Start of Input data

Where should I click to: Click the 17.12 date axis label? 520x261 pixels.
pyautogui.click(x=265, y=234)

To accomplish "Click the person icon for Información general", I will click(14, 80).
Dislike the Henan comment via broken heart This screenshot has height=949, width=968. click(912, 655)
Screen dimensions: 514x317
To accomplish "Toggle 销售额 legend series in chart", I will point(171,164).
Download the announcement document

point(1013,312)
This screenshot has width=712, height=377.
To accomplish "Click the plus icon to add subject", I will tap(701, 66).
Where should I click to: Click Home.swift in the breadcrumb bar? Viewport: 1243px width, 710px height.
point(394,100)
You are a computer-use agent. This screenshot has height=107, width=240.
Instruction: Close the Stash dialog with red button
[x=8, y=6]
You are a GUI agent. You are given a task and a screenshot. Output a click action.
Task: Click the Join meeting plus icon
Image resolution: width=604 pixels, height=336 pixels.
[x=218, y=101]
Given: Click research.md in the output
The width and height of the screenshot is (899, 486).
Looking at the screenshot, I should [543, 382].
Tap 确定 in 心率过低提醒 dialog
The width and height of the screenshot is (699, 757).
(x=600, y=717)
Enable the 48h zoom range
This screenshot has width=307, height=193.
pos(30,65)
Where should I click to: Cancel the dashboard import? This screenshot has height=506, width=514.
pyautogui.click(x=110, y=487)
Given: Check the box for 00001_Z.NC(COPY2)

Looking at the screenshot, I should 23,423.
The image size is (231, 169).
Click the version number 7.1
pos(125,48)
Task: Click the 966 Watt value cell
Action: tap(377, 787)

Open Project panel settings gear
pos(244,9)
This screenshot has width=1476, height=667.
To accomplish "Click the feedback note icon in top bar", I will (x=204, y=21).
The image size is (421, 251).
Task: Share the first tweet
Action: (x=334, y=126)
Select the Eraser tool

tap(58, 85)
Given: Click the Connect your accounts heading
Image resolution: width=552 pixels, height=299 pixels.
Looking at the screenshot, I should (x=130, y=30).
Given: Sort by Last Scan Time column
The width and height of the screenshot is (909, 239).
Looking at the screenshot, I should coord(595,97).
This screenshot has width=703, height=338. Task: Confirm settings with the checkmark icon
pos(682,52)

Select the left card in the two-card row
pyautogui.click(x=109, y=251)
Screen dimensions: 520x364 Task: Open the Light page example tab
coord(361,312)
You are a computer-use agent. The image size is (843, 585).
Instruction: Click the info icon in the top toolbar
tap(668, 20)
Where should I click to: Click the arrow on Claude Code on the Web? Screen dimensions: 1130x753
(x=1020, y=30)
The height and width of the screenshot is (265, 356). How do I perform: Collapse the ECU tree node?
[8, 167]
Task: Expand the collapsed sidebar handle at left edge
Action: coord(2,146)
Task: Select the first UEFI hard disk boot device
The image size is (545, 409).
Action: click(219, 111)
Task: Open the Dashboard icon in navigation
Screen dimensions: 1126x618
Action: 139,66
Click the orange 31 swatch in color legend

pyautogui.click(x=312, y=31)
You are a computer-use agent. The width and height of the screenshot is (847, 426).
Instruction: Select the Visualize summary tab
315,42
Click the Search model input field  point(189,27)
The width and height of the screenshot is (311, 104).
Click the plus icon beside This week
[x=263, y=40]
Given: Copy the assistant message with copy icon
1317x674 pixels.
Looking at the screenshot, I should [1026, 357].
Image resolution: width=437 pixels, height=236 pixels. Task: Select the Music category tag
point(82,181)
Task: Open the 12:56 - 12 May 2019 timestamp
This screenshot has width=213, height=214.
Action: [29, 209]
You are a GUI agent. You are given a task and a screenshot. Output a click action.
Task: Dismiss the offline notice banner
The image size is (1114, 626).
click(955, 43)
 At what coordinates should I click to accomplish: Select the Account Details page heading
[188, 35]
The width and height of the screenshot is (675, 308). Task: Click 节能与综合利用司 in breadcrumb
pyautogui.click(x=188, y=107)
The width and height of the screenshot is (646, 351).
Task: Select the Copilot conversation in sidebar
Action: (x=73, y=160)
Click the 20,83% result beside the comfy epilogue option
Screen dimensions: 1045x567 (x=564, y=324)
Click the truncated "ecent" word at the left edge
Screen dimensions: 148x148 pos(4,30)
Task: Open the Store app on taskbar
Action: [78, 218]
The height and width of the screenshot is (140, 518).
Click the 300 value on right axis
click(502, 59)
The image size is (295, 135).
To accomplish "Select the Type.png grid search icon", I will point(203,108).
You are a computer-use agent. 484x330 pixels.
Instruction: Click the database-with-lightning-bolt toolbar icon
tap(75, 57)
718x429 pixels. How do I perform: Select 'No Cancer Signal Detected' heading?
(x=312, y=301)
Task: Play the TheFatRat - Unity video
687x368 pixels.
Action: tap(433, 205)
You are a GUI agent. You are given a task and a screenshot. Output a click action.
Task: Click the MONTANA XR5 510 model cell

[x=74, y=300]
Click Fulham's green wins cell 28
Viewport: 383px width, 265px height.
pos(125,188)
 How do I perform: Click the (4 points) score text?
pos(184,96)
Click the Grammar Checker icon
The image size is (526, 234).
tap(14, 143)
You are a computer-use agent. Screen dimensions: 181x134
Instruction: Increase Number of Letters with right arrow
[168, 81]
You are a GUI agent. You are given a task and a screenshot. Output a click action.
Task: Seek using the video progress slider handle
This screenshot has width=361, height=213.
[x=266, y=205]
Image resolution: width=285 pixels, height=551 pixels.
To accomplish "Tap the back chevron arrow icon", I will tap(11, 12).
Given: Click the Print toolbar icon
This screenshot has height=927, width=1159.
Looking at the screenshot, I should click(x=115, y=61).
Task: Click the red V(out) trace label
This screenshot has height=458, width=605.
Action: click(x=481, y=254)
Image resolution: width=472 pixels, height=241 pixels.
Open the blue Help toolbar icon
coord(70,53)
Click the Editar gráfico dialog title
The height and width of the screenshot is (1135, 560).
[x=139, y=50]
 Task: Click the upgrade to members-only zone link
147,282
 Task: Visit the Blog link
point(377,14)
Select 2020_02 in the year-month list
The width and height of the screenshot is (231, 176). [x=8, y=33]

End of Input data

§ **What you have to do**: Each line above should be reproduced exactly, with nothing omitted.

§ **Answer for this exercise**:
Where should I click to: Click the 17.12 date axis label? 520x261 pixels.
pyautogui.click(x=265, y=234)

To accomplish "Click the person icon for Información general", I will click(14, 80).
Dislike the Henan comment via broken heart This screenshot has height=949, width=968. click(912, 655)
Screen dimensions: 514x317
To accomplish "Toggle 销售额 legend series in chart", I will point(171,164).
Download the announcement document

point(1013,312)
This screenshot has width=712, height=377.
To accomplish "Click the plus icon to add subject", I will tap(701, 66).
Where should I click to: Click Home.swift in the breadcrumb bar? Viewport: 1243px width, 710px height.
point(394,100)
You are a computer-use agent. This screenshot has height=107, width=240.
Instruction: Close the Stash dialog with red button
[x=8, y=6]
You are a GUI agent. You are given a task and a screenshot. Output a click action.
Task: Click the Join meeting plus icon
Image resolution: width=604 pixels, height=336 pixels.
[x=218, y=101]
Given: Click research.md in the output
The width and height of the screenshot is (899, 486).
Looking at the screenshot, I should [543, 382].
Tap 确定 in 心率过低提醒 dialog
The width and height of the screenshot is (699, 757).
(x=600, y=717)
Enable the 48h zoom range
This screenshot has width=307, height=193.
pos(30,65)
Where should I click to: Cancel the dashboard import? This screenshot has height=506, width=514.
pyautogui.click(x=110, y=487)
Given: Check the box for 00001_Z.NC(COPY2)

Looking at the screenshot, I should 23,423.
The image size is (231, 169).
Click the version number 7.1
pos(125,48)
Task: Click the 966 Watt value cell
Action: tap(377, 787)

Open Project panel settings gear
pos(244,9)
This screenshot has width=1476, height=667.
To accomplish "Click the feedback note icon in top bar", I will (x=204, y=21).
The image size is (421, 251).
Task: Share the first tweet
Action: (x=334, y=126)
Select the Eraser tool

tap(58, 85)
Given: Click the Connect your accounts heading
Image resolution: width=552 pixels, height=299 pixels.
Looking at the screenshot, I should (x=130, y=30).
Given: Sort by Last Scan Time column
The width and height of the screenshot is (909, 239).
Looking at the screenshot, I should coord(595,97).
This screenshot has width=703, height=338. Task: Confirm settings with the checkmark icon
pos(682,52)

Select the left card in the two-card row
pyautogui.click(x=109, y=251)
Screen dimensions: 520x364 Task: Open the Light page example tab
coord(361,312)
You are a computer-use agent. The image size is (843, 585).
Instruction: Click the info icon in the top toolbar
tap(668, 20)
Where should I click to: Click the arrow on Claude Code on the Web? Screen dimensions: 1130x753
(x=1020, y=30)
The height and width of the screenshot is (265, 356). How do I perform: Collapse the ECU tree node?
[8, 167]
Task: Expand the collapsed sidebar handle at left edge
Action: coord(2,146)
Task: Select the first UEFI hard disk boot device
The image size is (545, 409).
Action: click(219, 111)
Task: Open the Dashboard icon in navigation
Screen dimensions: 1126x618
Action: 139,66
Click the orange 31 swatch in color legend

pyautogui.click(x=312, y=31)
You are a computer-use agent. The width and height of the screenshot is (847, 426).
Instruction: Select the Visualize summary tab
315,42
Click the Search model input field  point(189,27)
The width and height of the screenshot is (311, 104).
Click the plus icon beside This week
[x=263, y=40]
Given: Copy the assistant message with copy icon
1317x674 pixels.
Looking at the screenshot, I should [1026, 357].
Image resolution: width=437 pixels, height=236 pixels. Task: Select the Music category tag
point(82,181)
Task: Open the 12:56 - 12 May 2019 timestamp
This screenshot has width=213, height=214.
Action: [29, 209]
You are a GUI agent. You are given a task and a screenshot. Output a click action.
Task: Dismiss the offline notice banner
The image size is (1114, 626).
click(955, 43)
 At what coordinates should I click to accomplish: Select the Account Details page heading
[188, 35]
The width and height of the screenshot is (675, 308). Task: Click 节能与综合利用司 in breadcrumb
pyautogui.click(x=188, y=107)
The width and height of the screenshot is (646, 351).
Task: Select the Copilot conversation in sidebar
Action: (x=73, y=160)
Click the 20,83% result beside the comfy epilogue option
Screen dimensions: 1045x567 (x=564, y=324)
Click the truncated "ecent" word at the left edge
Screen dimensions: 148x148 pos(4,30)
Task: Open the Store app on taskbar
Action: [78, 218]
The height and width of the screenshot is (140, 518).
Click the 300 value on right axis
click(502, 59)
The image size is (295, 135).
To accomplish "Select the Type.png grid search icon", I will point(203,108).
You are a computer-use agent. 484x330 pixels.
Instruction: Click the database-with-lightning-bolt toolbar icon
tap(75, 57)
718x429 pixels. How do I perform: Select 'No Cancer Signal Detected' heading?
(x=312, y=301)
Task: Play the TheFatRat - Unity video
687x368 pixels.
Action: tap(433, 205)
You are a GUI agent. You are given a task and a screenshot. Output a click action.
Task: Click the MONTANA XR5 510 model cell

[x=74, y=300]
Click Fulham's green wins cell 28
Viewport: 383px width, 265px height.
pos(125,188)
 How do I perform: Click the (4 points) score text?
pos(184,96)
Click the Grammar Checker icon
The image size is (526, 234).
tap(14, 143)
You are a computer-use agent. Screen dimensions: 181x134
Instruction: Increase Number of Letters with right arrow
[168, 81]
You are a GUI agent. You are given a task and a screenshot. Output a click action.
Task: Seek using the video progress slider handle
This screenshot has width=361, height=213.
[x=266, y=205]
Image resolution: width=285 pixels, height=551 pixels.
To accomplish "Tap the back chevron arrow icon", I will tap(11, 12).
Given: Click the Print toolbar icon
This screenshot has height=927, width=1159.
Looking at the screenshot, I should click(x=115, y=61).
Task: Click the red V(out) trace label
This screenshot has height=458, width=605.
Action: click(x=481, y=254)
Image resolution: width=472 pixels, height=241 pixels.
Open the blue Help toolbar icon
coord(70,53)
Click the Editar gráfico dialog title
The height and width of the screenshot is (1135, 560).
[x=139, y=50]
 Task: Click the upgrade to members-only zone link
147,282
 Task: Visit the Blog link
point(377,14)
Select 2020_02 in the year-month list
The width and height of the screenshot is (231, 176). [x=8, y=33]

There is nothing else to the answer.